Este es en realidad un gran tiempo, este es el tiempo para alcanzar la madurez que como iglesia debemos procurar y el Señor desea que tengamos. No perdamos algo así. La iglesia no es la victima de estas circunstancias, por el contrario. Hemos sido llamados a brillar en tiempos de oscuridad, a traer vida en tiempos de muerte, a traer esperanza en tiempos de desespero.
A propósito, al terminar estas letras ya me hice otro examen del coronavirus y salió negativo.
Eso me convierte oficialmente en un sobreviviente de la pandemia.

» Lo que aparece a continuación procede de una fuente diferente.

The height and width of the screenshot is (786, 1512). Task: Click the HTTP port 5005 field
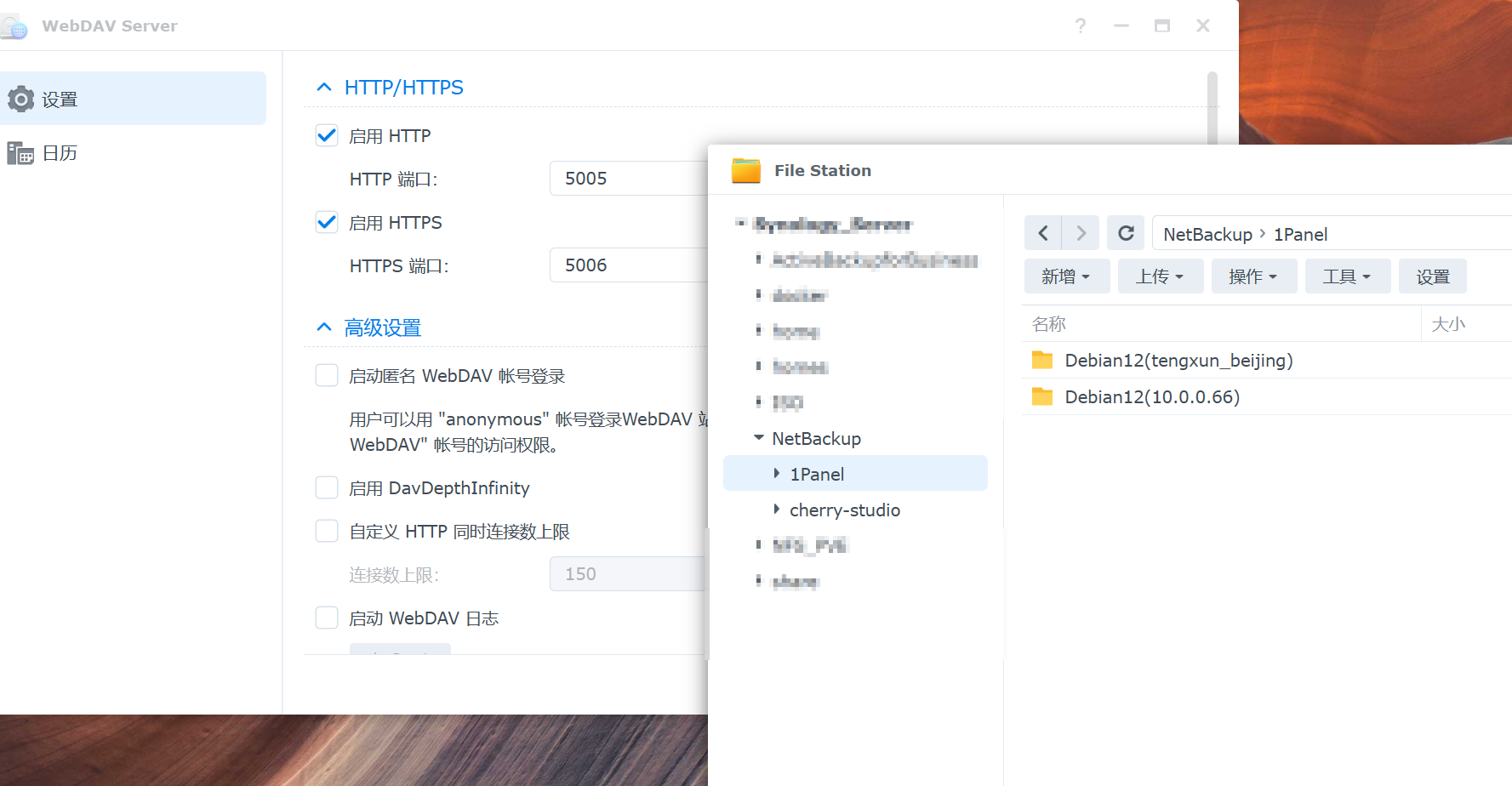click(628, 179)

¿Podrá la iglesia decir lo mismo?
Capítulo 2.
¿Ansiando volver a la normalidad?
“Entonces Jesús, llamándolos, dijo: Sabéis que los gobernantes de las naciones se enseñorean de ellas, y los que no son grandes ejercen sobre ellas potestad. Mas entre vosotros no será así, sino que el que quiera hacerse grande entre vosotros será vuestro servidor, y el que quiera ser el primero entre vosotros será vuestro siervo; como el Hijo del Hombre no vino para ser servido, sino para servir, y para dar su vida en rescate por muchos.” (Mateo 20:25-28)
En los tiempos que estamos viviendo hoy por hoy, hay una frase muy común que se escucha entre la gente: “Quiero volver a la normalidad.”

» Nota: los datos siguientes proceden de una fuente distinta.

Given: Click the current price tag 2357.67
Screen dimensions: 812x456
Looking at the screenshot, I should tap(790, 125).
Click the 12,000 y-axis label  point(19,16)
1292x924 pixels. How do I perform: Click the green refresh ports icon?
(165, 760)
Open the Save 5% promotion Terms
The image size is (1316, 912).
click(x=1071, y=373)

El anhelo por tener una vida “normal” ha penetrado profundamente entre la gente de hoy en día, afectados por las dificultades que implican las restricciones impuestas por las autoridades locales.
Si analizamos todo esto desde el punto de vista natural, volver a la normalidad puede ser anhelar ir de nuevo a los almacenes, las playas, los conciertos, los restaurantes, el cine, etc.
Pero si queremos pensarlo, desde el punto de vista espiritual, esto puede ser algo completamente diferente.
¿Qué significa hoy en día volver a la normalidad?
¿Qué es lo normal para la humanidad y que debería ser lo normal para el cristiano?
Si tú eres un creyente, no sé qué este pasando por tu mente en estos días, pero si aún no has reflexionado en torno a lo que Dios está haciendo, entonces estás perdiendo quizás uno de los mejores tiempos que Dios te ha regalado, precisamente para que medites en tu vida espiritual.
¿Anhelamos volver a lo que éramos antes, o estaremos en un proceso de cambio real alcanzando los propósitos que Dios siempre ha querido para nosotros?